Le Japon appuie la proposition Amorim (CD/1664) et la proposition des cinq Ambassadeurs (CD/1693), qui prévoient toutes deux la négociation du traité sur la base du rapport Shannon (CD/1299). Les deux propositions représentent l'option la plus réaliste pour un cadre à même de permettre à la Conférence de s'engager dans l'examen des questions qui sont prioritaires pour les pays. Alors que le Japon accorde le rang de priorité le plus élevé à la négociation d'un tel traité, il est disposé à accepter un programme de travail complet approprié en vertu duquel l'examen d'autres questions serait mené en parallèle avec des négociations sur les matières fissiles. En même temps, un argument unique ne devrait pas compromettre des progrès importants sur le plan multilatéral. Aucun lien tactique n'est viable à moins de représenter une partie substantielle des divers intérêts de la communauté internationale en matière de sécurité.

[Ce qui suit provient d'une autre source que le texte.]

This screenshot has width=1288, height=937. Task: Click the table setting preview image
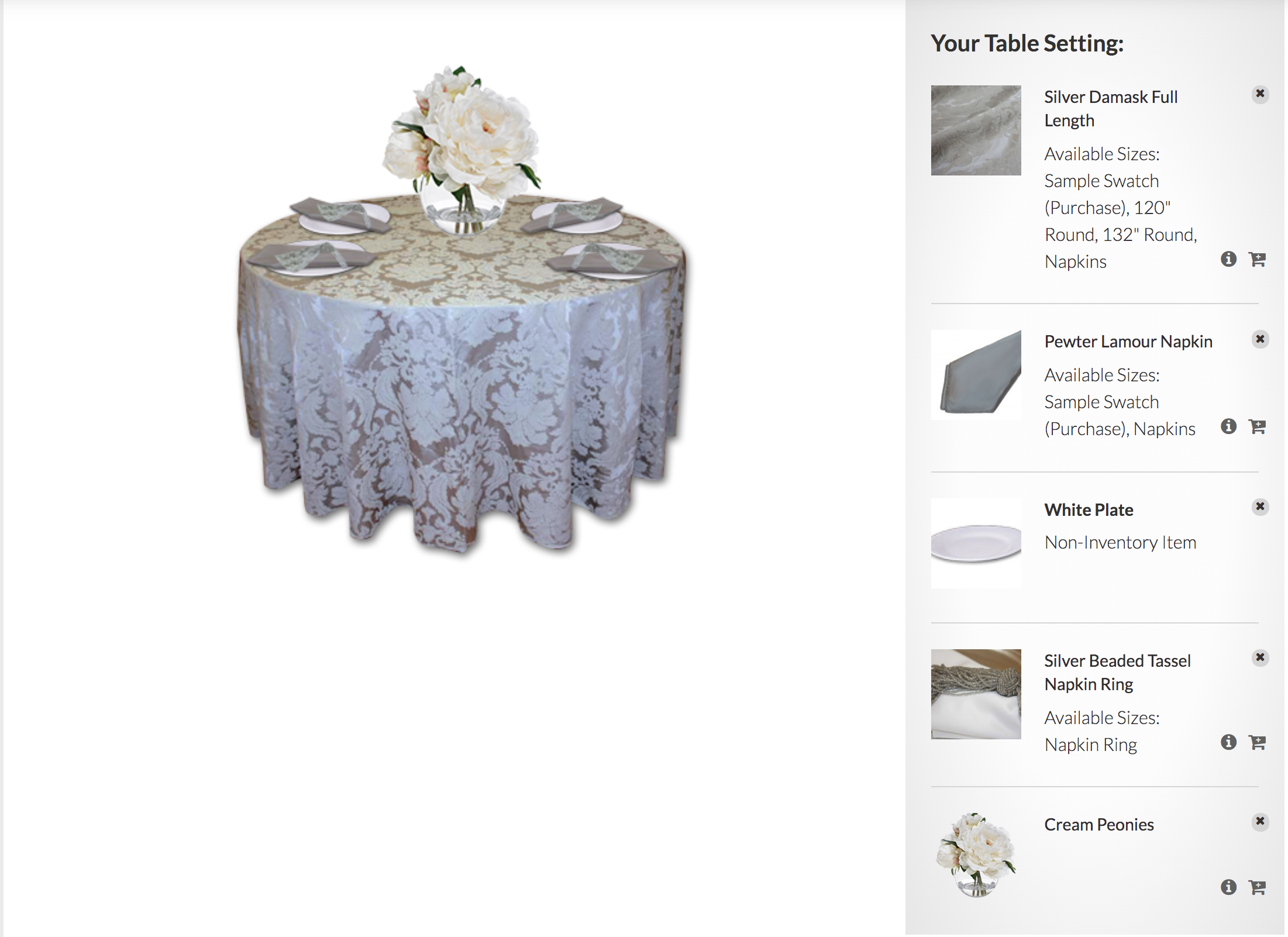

M. ANTON VASILIEV (Fédération de Russie) a rappelé que, le 25 février, la Russie organisera une rencontre officieuse destinée à examiner un document de travail (CD/1679) portant sur la prévention de la course aux armements dans l'extra-atmosphérique ainsi que des questions concernant la prévention de la course aux armements. Tous les chefs de délégations membres de la Conférence du désarmement sont invités à participer, ainsi que les États qui ont le statut d'observateur auprès de la Conférence. La Russie compte sur la participation active des délégations à l'occasion de cette rencontre officieuse qui aura lieu le mardi 25 février à 15h30 au Palais des Nations, en salle XI.

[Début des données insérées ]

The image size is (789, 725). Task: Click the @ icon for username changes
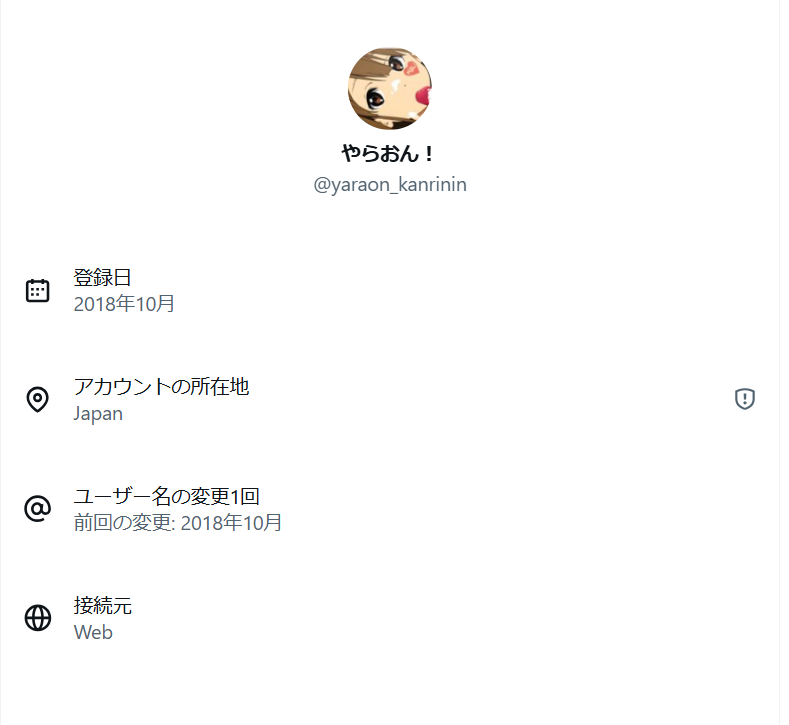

M. OUSMAN CAMARA (Sénégal) a assuré toutes les délégations de la totale collaboration de la délégation du Sénégal dans le travail important à accomplir pour aboutir à un consensus permettant la Conférence de s'engager dans son travail de fond. Le représentant a exprimé l'appui du Sénégal aux propositions et initiatives qui ont déjà été faites pour sortir la Conférence de l'impasse. Il a salué en particulier l'initiative de l'ambassadeur Amorim et celle des «cinq ambassadeurs» à cet égard. Le Sénégal pense que la Conférence doit à présent entamer le travail de fond qui est le sien. Le Sénégal souhaite apporter tout son appui au processus qui va s'engager.